▶ _LIST OF TASKS_
1. In the forum thread about switching to FiOS internet, what download speed did davidpoe's earlier Verizon DSL service have?
2. From the forum thread about switching to FiOS internet, return word for word the passage that begins at the words "Just because you" and stops after "justifies the costs.".

====== EXTRACT

# On Demand Just switched to FIO internet



## davidpoe (Jan 18, 2008)

I used to have Verizon DSL at 3mb download. I have switched to 20/5 fios internet. There is no difference in the length of time the HR21 takes to download an HD show. On my Mac, my downloads are out of this world. Any reason why the Directv servers are slow? By the way I didn't switch to FIOS TV due to no Sunday Ticket, and no YES or SNY in my area, but my neighbor did. The picture quality is very impressive and their on Demand is truly instantaneous. When Verizon adds some more HD channels it is going to be hard to stick with DTV.
Dave in NJ


----------



## 2dogz (Jun 14, 2008)

Just because you have a 20 mbps pipe to your local CO's router doesn't mean that the rest of the internet has that big a pipe resting idle waiting for you to request a movie. Very few servers on the net have the bandwidth and speed to fill your pipe while servicing another fifty users at the same time.

The D* download service is new. I'm sure they will adjust things if/when it becomes popular and demand justifies the costs.


----------



## tcusta00 (Dec 31, 2007)

There are a few additional considerations, in addition to your bandwidth. There's also current internet traffic, as 2dogz said, plus the speed from the source.

============
====== DATASET CONTENT

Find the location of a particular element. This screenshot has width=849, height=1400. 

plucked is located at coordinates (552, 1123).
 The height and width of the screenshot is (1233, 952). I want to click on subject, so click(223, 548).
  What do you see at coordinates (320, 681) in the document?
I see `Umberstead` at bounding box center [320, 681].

============

▶ _SOLUTIONS TO THE EXERCISE_
1. 3mb download.

2.
Just because you have a 20 mbps pipe to your local CO's router doesn't mean that the rest of the internet has that big a pipe resting idle waiting for you to request a movie. Very few servers on the net have the bandwidth and speed to fill your pipe while servicing another fifty users at the same time.

The D* download service is new. I'm sure they will adjust things if/when it becomes popular and demand justifies the costs.